On the UK side, TY’s aunt had been vetted and approved as the applicant’s adopter and issued with a Certificate of Eligibility. This is the green light from the UK authorities that a person based in the UK can start the international adoption process.
Jamaican adoptions in UK law
When this process started, Jamaica was on the Adoption (Designation of Overseas Adoptions) Order 1973 (SI 1973 No. 19). This order provided an approved list of countries whose adoptions were recognised in the UK.
By the time the adoption was completed, the previous order had been replaced by the Adoption (Recognition of Overseas Adoption) Order 2013 (SI 2013 No. 1801).

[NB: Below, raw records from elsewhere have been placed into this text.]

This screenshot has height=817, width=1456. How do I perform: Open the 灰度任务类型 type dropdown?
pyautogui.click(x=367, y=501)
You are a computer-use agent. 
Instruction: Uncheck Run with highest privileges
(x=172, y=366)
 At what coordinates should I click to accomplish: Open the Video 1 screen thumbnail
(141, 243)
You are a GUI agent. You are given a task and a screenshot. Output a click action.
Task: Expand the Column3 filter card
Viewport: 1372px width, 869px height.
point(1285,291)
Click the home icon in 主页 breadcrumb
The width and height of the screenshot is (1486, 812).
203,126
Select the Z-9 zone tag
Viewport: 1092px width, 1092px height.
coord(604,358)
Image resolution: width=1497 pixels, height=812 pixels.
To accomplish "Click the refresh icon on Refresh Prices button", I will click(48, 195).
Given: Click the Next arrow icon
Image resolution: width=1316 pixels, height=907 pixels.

Jamaica was not on the new list.
This meant that TY’s adoption was not recognised under UK law, which was a problem in terms of getting permission for TY to live in the UK. Non-lawyers might suppose that a British citizen would have no problem bringing an orphaned relative to live with them in this country, formally adopted or not, but the Rules operate otherwise.
Prospective adoption under the Immigration Rules
There is still a route for a child seeking limited leave to enter the United Kingdom for the purpose of being adopted (i.e. where the formal adoption has not yet taken place, either at all, or as recognised under UK law) under paragraph 316A of the Immigration Rules.
This is not to be confused with the case of a child seeking leave to enter as the adopted child of a parent under immigration rule 310. That route would be appropriate where an adoption recognised by UK law had already taken place.
Proceedings in the tribunal
Hearing an appeal against the initial refusal of the Entry Clearance Officer in Sheffield, the First-tier Tribunal appears to have dealt with the application as one made under rule 310. As TY had not been legally adopted under UK law, the appeal was bound to fail on this basis.
The judge appears to have had limited assistance from TY’s then representative at the initial hearing, who offered a concession that TY could not meet the requirements of rule 316A, and from the Home Office Specialist Appeals Team which suggested in a Rule 24 response that the two rules “essentially concerned” the same issue.
This suggestion appears to have irked the Rt. Hon. Lord Boyd, giving reasons for allowing the appeal in the Upper Tribunal:
In our judgement, the determination was fatally flawed by applying the incorrect – and different – part of the Rules. Paragraph 316A is not ‘ essentially concerned’ with the same issue at all.
The Upper Tribunal found that TY met the requirements of rule 316A, paying particular attention to the fact that a Certificate of Eligibility had been issued to his prospective adopter by the UK authorities.
Notwithstanding the confusion created by the concession by TY’s representative, the decision of the First-tier Tribunal judge is deprecated for arriving at an outcome which would essentially have left the appellant to “become feral”.
In cases where adoption is not recognised in UK law, the Upper Tribunal provides the following guidance
- The Tribunal should be aware of the underlying legal process in each part of the Kingdom by which a Certificate of Eligibility is issued.
- The Certificate of Eligibility is the definitive outcome of the fact-finding and assessment that underlies it.
- Whilst there is no exact correlation between the requirements that are to be met in the law of adoption and the requirements to be met under the Immigration Rules in order for a minor to be admitted for the purposes of adoption, they ought properly to be seen as a unified whole where each plays its part in determining whether entry clearance should be granted.
- The Certificate of Eligibility is capable of informing the decision to be made on the application for entry clearance. In particular, the Immigration and Asylum Chamber should be slow to depart from the underlying circumstances (insofar as they can reasonably be ascertained) which are the subject-matter of the Certificate of Eligibility.
In a case where representatives from neither side appear to have covered themselves in glory at various stages of proceedings, Kathryn Cronin of Garden Court Chambers, counsel for TY before the Upper Tribunal, is singled out for particular praise (paragraph 60).